EXERCISE OBJECTIVE
With the pictures left out, reproduce exactly the lines running from the line with "This screenshot has height=418, width=779." to the last line of the material below.

MATERIAL FOR THIS TASK
··········

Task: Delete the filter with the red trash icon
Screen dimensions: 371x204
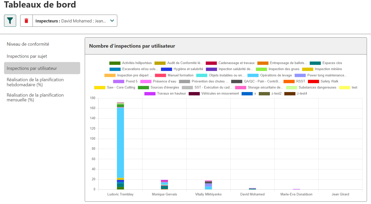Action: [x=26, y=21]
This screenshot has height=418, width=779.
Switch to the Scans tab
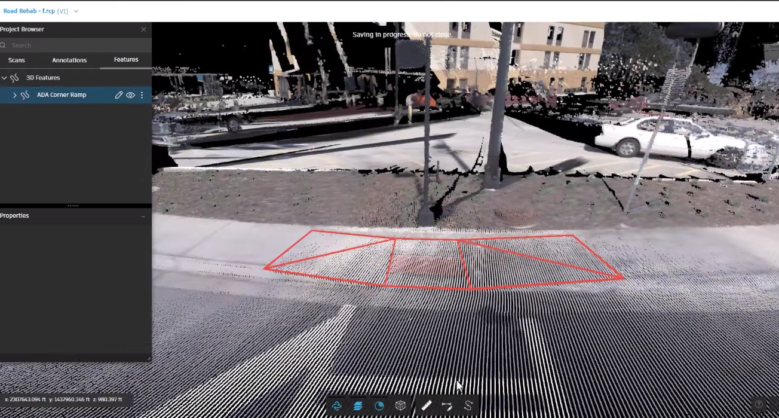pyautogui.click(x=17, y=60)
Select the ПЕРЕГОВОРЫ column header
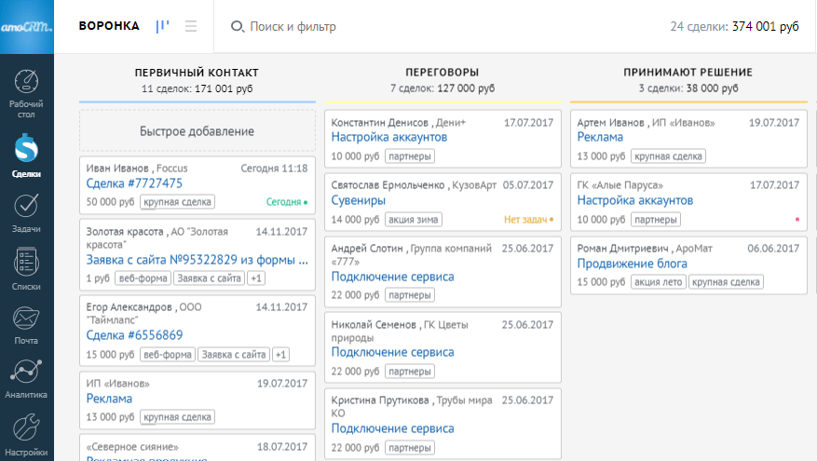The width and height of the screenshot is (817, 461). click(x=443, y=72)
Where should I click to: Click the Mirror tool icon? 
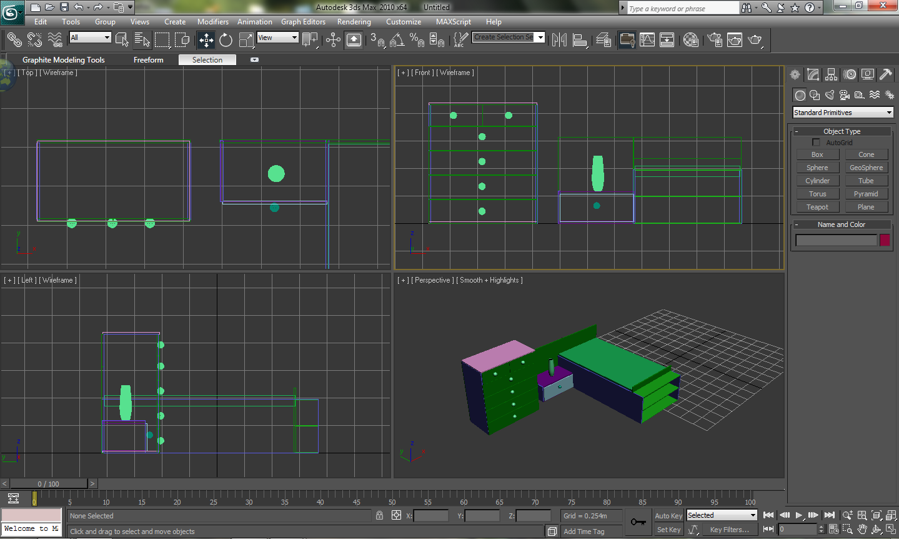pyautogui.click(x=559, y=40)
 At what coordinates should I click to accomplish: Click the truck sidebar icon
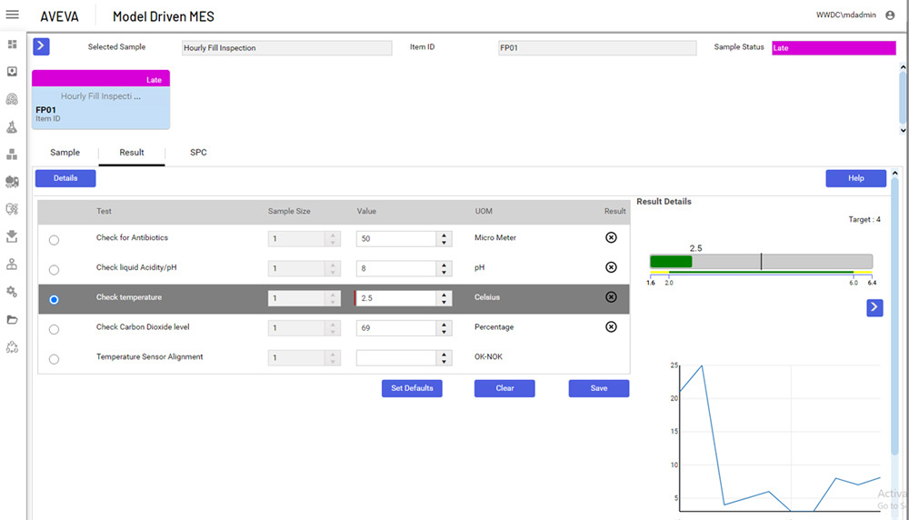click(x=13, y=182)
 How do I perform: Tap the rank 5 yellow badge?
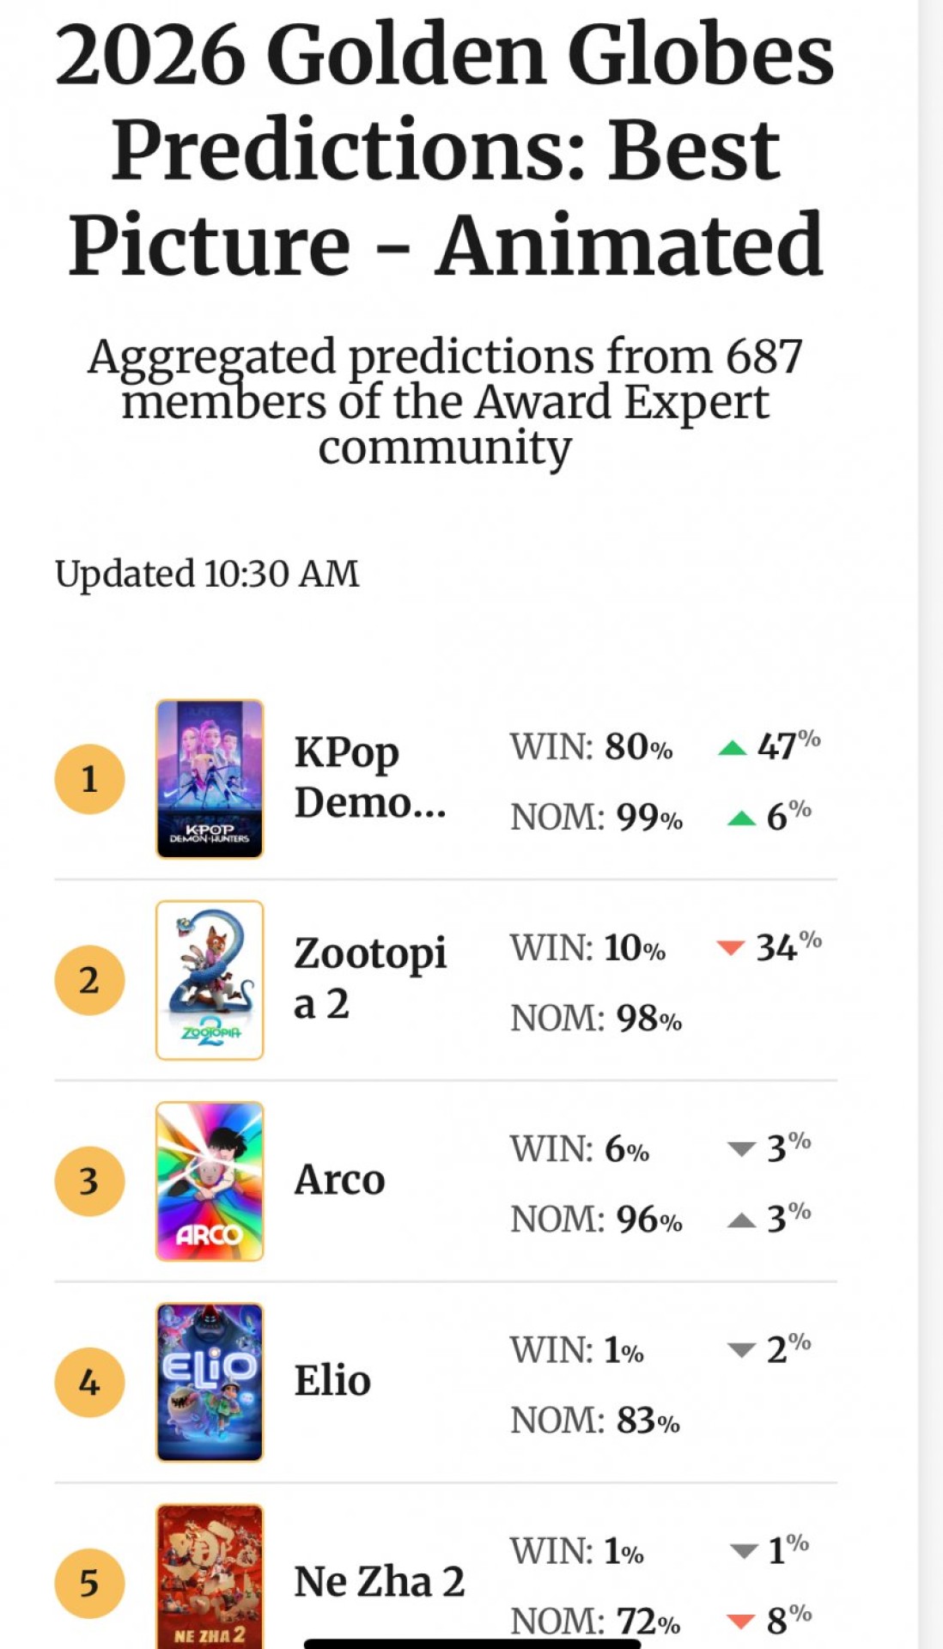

··········

RESPONSE AREA
This screenshot has height=418, width=779.
Switch to the Scans tab
pyautogui.click(x=17, y=60)
Select the ПЕРЕГОВОРЫ column header
The width and height of the screenshot is (817, 461). click(x=443, y=72)
Where should I click to: Click the Mirror tool icon? 
pyautogui.click(x=559, y=40)
 At what coordinates should I click to accomplish: Click the truck sidebar icon
click(x=13, y=182)
 How do I perform: Tap the rank 5 yellow badge?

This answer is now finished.